One banana, two banana, three banana, four. Four bananas make a bunch, and so do many more.

“Many people hear voices when no one is there. Some of them are called mad and are shut up in rooms where they stare at the walls all day. Others are called writers and they do pretty much the same thing.”
(Meg Chittenden)

Back in the day, when I was writing novels and sharing them with the world, I admit I was having a blast. Writing was fun then, and part of the reason why – I realized – was the fact that word count meant nothing to me. Literally nothing. And why would it? I wasn’t trying to get published, I was just writing novels, putting them on the internet, and writing more novels. My readers didn’t care what the word count was, since they weren’t shelling out anything other than time to read them. No $5.95 for a paperback that seems too thin, or $24.95 for a hardback you’re sure to finish in one sitting.

I never even looked at the word count function in Word, and frankly, until I began thinking perhaps I’d like to be a published author, I didn’t even realize it was there.

Lately I’ve become almost obsessed with it. The last few novels I’ve written were done with a constant checking of the word count feature. I’d type out a few pages, check the count. Type a few more, check it again. I don’t mean just during competitions, where word count determines the winner. No, I mean all the time.

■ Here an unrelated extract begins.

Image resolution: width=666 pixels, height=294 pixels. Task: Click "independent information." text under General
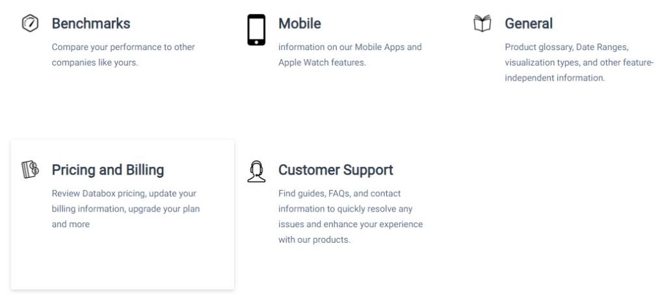555,78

Then, after checking the word count, my mind would start up with such ridiculous notions as: Oh, God, I think my plot is nearly halfway through, and it’s only at 24k – what the hell am I gonna do? I need filler. I need to stretch this. Lemme see. . .

Then I’d begin to project. I’d pull out a calculator, and figure out how many more pages were needed to reach a goal of, say, 90k. My attempts to break it down like that were designed to calm me down, and stave off the panic of running out of story before running out of required words.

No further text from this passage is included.